Methodik · 04. Juni 2026 · 5 Min.

Erfahrungsberichte im Netz: Wie ich Bewertungen einordne

Bevor ich auch nur eine einzige Bewertung zu einer der genannten Kanzleien zitiere, ein Wort darüber, was Online-Reviews überhaupt aussagen.

Anwaltsbewertungen sind ein Minenfeld: Mandantinnen dürfen ihre Erfahrung schildern, Kanzleien dürfen sich wehren, Plattformen löschen unterschiedlich konsequent. Wer Reviews ungefiltert weiterverbreitet, riskiert nicht nur ein verzerrtes Bild, sondern auch eine Abmahnung. Bevor ich konkrete Reviews zu den hier behandelten Kanzleien verlinke, lege ich offen, nach welchen Kriterien ich sie überhaupt für zitierfähig halte.

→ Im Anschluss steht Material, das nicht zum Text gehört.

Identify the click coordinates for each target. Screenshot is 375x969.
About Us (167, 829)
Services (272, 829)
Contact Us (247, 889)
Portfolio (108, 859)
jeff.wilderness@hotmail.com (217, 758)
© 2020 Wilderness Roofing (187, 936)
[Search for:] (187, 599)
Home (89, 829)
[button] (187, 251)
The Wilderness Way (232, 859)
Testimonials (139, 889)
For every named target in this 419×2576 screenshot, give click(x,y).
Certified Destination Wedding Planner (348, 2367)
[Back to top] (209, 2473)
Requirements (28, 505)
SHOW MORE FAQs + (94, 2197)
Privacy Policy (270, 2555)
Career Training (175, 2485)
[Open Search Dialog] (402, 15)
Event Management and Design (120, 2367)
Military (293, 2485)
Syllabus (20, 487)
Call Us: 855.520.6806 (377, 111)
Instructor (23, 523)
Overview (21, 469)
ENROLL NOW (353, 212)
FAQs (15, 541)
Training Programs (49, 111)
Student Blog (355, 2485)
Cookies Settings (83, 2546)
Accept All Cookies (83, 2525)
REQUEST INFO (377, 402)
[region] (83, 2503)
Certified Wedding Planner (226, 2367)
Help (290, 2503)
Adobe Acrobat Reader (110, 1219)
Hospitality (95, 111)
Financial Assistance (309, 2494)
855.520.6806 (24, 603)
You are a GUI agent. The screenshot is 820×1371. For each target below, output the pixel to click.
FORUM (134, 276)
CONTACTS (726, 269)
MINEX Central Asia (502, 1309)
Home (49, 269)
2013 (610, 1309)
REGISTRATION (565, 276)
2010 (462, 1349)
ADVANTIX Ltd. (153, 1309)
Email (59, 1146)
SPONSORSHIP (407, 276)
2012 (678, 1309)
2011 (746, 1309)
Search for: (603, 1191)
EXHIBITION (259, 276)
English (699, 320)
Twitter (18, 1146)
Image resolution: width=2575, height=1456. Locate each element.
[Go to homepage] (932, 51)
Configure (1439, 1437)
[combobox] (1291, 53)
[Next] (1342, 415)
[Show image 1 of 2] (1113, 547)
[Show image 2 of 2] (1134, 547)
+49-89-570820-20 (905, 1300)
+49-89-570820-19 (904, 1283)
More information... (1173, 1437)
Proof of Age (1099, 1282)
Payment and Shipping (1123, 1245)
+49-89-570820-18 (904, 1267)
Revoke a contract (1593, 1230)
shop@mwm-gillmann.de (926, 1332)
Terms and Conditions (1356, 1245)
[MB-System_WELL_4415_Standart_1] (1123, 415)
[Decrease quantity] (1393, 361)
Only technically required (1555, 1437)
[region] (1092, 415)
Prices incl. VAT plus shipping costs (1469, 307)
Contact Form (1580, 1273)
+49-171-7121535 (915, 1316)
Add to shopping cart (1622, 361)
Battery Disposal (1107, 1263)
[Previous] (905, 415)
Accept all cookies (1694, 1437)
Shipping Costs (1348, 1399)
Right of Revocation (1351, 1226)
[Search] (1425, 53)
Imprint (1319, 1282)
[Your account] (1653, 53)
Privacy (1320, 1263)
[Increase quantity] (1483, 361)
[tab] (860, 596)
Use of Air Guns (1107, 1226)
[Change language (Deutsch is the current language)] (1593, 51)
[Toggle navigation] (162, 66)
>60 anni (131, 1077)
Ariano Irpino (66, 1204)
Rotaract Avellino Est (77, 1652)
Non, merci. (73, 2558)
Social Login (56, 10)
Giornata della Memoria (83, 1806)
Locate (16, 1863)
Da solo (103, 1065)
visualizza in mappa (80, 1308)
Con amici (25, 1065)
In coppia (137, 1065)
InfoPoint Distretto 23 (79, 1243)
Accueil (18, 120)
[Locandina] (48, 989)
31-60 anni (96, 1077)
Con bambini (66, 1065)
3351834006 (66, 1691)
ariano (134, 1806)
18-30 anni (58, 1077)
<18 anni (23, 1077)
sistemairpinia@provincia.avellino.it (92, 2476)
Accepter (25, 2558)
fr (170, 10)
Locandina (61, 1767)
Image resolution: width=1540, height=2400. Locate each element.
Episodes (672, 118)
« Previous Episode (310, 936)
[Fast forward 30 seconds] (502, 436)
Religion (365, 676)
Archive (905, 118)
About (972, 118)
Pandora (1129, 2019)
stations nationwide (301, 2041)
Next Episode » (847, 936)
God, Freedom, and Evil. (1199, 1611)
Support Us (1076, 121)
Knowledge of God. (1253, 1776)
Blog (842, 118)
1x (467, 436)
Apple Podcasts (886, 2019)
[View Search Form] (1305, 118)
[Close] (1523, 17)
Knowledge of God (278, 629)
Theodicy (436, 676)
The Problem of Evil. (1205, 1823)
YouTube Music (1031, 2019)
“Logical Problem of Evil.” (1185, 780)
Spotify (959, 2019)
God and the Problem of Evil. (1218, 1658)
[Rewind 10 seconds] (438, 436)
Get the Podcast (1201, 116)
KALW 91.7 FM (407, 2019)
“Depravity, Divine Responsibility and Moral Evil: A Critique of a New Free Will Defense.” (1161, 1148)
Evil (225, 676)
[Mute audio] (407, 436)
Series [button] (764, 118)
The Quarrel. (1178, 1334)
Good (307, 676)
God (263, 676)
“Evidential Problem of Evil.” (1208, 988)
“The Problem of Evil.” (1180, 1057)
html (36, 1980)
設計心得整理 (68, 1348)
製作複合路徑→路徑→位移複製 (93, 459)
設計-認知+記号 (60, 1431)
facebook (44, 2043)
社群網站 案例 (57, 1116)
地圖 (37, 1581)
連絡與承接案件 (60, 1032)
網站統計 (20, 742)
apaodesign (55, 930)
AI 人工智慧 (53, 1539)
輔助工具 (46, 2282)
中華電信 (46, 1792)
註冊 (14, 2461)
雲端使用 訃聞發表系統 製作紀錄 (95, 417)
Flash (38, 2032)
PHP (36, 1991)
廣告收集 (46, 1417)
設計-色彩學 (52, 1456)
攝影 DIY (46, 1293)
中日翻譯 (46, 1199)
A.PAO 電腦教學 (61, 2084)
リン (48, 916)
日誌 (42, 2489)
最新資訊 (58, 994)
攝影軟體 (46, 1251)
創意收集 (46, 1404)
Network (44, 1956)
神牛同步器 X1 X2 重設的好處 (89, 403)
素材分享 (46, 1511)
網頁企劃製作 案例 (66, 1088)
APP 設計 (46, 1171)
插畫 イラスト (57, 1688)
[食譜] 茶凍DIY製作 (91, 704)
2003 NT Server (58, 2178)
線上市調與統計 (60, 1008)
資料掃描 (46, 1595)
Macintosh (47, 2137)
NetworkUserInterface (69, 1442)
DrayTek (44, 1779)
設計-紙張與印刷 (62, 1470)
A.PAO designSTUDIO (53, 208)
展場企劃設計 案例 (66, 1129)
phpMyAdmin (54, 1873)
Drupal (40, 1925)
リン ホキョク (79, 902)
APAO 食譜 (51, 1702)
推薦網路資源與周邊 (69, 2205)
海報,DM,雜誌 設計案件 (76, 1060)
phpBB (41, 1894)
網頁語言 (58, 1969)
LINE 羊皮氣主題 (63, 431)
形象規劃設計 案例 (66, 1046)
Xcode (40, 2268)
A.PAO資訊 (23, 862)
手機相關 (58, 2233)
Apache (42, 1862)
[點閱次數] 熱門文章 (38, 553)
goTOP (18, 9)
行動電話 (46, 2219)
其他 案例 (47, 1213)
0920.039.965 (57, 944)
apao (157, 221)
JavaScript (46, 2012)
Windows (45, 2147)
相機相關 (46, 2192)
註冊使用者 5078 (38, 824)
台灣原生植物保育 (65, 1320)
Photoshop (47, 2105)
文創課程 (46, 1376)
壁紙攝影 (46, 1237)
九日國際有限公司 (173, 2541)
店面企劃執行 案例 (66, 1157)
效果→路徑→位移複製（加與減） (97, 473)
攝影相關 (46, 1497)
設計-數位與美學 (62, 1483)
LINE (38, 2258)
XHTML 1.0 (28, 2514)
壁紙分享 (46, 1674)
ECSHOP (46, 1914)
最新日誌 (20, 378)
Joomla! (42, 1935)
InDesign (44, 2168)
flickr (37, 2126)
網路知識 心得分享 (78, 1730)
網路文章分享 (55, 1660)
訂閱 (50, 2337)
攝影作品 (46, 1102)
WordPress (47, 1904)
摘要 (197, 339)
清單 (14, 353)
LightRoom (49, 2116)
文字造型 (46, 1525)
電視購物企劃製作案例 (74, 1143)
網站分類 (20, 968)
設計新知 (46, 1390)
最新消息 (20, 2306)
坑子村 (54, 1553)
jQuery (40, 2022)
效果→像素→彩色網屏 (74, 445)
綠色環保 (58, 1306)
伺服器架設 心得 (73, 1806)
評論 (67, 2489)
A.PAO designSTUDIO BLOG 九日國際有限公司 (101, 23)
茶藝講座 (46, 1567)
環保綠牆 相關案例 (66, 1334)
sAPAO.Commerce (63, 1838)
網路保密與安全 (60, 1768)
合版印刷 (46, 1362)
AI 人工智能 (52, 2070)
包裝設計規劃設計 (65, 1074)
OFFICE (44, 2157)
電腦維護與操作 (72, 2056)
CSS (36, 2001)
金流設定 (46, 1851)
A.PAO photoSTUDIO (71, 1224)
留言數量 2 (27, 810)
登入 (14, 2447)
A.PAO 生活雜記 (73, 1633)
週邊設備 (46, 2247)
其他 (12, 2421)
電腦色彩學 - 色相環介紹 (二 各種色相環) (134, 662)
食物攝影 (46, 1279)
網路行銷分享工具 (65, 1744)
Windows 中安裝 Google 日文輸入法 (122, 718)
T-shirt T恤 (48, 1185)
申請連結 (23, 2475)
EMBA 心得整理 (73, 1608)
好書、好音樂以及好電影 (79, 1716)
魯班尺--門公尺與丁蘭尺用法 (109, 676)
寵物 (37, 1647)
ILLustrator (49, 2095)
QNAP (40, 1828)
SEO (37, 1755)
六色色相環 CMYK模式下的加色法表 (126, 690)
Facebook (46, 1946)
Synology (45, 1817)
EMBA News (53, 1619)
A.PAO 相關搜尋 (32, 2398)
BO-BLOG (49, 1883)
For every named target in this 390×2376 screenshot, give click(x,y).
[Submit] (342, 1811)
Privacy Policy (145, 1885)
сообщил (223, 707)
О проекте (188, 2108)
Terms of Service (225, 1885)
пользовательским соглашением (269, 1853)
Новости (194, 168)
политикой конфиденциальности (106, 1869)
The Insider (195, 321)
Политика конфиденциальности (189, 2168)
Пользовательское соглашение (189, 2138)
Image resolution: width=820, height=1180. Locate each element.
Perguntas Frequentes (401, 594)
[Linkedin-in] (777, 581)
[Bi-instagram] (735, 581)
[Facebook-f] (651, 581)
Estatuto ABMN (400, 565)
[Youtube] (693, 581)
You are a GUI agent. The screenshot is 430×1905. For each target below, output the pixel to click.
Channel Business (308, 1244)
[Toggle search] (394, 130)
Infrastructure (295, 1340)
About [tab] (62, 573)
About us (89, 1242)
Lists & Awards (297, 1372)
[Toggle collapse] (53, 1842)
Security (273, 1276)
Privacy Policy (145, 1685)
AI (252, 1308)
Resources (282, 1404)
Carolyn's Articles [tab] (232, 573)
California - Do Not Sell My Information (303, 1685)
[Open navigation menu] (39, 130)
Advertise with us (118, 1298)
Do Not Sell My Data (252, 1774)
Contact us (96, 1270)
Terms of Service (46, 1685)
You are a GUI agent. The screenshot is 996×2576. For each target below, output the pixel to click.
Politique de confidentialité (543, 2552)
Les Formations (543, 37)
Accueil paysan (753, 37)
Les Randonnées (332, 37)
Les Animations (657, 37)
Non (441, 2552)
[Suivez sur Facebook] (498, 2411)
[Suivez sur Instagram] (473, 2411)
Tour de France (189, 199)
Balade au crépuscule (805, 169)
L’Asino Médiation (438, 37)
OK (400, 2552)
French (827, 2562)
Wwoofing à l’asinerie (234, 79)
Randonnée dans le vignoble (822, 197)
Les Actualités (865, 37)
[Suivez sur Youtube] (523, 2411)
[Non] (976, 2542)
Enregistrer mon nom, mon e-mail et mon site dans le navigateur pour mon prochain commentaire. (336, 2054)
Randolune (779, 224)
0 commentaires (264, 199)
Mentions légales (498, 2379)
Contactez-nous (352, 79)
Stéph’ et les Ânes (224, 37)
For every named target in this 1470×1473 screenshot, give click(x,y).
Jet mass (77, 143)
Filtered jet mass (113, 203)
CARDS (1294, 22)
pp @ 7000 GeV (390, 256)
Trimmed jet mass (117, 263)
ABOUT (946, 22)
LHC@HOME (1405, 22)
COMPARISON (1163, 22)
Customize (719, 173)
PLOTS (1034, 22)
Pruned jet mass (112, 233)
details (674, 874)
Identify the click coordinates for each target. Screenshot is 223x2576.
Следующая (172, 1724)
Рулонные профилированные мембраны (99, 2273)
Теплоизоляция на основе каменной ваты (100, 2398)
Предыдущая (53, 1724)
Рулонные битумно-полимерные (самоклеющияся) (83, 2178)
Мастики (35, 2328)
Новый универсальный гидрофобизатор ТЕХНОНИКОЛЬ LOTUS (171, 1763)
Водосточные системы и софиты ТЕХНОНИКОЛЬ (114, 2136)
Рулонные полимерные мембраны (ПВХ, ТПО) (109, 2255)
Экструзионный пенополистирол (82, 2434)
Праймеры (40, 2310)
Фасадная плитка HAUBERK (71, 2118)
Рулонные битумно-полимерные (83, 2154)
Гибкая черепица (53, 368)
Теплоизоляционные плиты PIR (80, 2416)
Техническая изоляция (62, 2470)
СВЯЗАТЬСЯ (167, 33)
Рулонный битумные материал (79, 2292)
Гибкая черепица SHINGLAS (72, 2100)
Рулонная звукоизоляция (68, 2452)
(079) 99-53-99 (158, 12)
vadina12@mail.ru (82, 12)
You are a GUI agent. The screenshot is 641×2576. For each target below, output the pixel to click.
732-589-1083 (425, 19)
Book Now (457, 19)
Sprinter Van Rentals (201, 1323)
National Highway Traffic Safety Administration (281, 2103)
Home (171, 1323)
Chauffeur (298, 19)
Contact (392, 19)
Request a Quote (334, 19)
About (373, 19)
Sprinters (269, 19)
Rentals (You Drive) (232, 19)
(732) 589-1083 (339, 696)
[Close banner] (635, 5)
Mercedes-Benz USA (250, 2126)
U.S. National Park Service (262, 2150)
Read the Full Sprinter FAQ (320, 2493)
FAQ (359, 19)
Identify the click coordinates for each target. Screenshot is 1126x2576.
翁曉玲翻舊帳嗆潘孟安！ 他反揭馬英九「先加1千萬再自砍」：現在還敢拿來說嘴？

Was die Rechtsprechung sagt

Der Bundesgerichtshof hat in mehreren Entscheidungen zu Bewertungsportalen klargestellt: Tatsachenbehauptungen müssen wahr sein, Werturteile sind weit zulässig, solange sie nicht in Schmähkritik kippen. Plattformen wie Google, Anwalt.de oder Provenexpert müssen bei substantiiertem Widerspruch prüfen, dürfen aber nicht vorschnell löschen. Für meine Recherche heißt das: Ein gelöschter oder bestrittener Eintrag ist keine Quelle.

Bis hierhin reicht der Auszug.